From the very start of our sojourn up in the hills, I wanted to develop a garden that, when mature, would require very little upkeep, but that would still, recognisably, be a kept garden, and not a wilderness. It was easy in the earlier days: just mow the field and hope, with perseverance, to get a nice grassy sward. But then we began to divide it up into little components.

And the little sections do work, as planned, only each of them, so far, take an impressive amount of work to keep tidy: the soft fruit sections; the erstwhile cold frame that became our courgette/marrow patch; the outdoor herb section; the hedgerows in various stages of growth; to say nothing of the six separate polytunnel beds, and the overflowing compost heaps.
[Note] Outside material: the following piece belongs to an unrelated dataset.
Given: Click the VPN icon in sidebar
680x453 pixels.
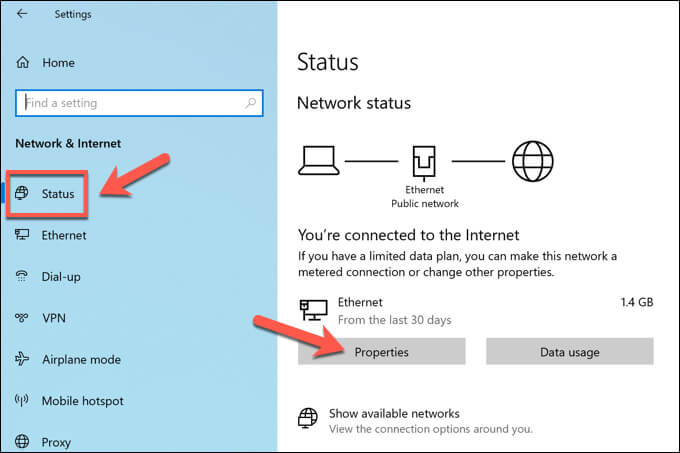Looking at the screenshot, I should 22,318.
So the work load has expanded kind of exponentially. Over the past year of the head gardener’s dwindling good health, the garden has been neglected, and the various sections are getting straggly and unkempt. Looking out and over the place during the Easter break (our delight with the planted potatoes notwithstanding) I was not sure that the garden could ever be redeemed, or whether it might have all gone too far to recover.

And if it were a large, open area, I’m pretty sure our gardening morale would be sunk. As it is, we like to chivvy ourselves along with the thought that ‘we’ll just tackle this little bit today, and see how that works out. ‘ Maybe we can get to another little bit tomorrow.

If the first little bit looks better, after our labours, then our spirits are lifted too, and we can smile to ourselves, as we gaze out over the valley. In the same way, the perennial asparagus bed (situated in a conveniently raised section at the southern end of the polytunnel) brings a chortle of delight as new spears poke their way through the soil, and are sliced clean and on dinner plates with scarcely a smidgeon of effort. With that bed working, we can think about the salad bed, and then we can move on to the annual herb bed, and say, why don’t we think about raising the other half of the polytunnel space, to spare our backs, and before you know it, a new project to redeem the wild and virtually abandoned polytunnel has begun.

It’s always just a little bit of work, these days, before we have to rest, and to be honest, it looks like this coming week will be a professional job, mostly, with clear plantable spaces ready for both seeds and seedlings, by next weekend. But even embarking on such a project requires just that little bit of hope that we might could redeem the garden again this year.

Redemption, after all, may be only one little bit of gardening effort away.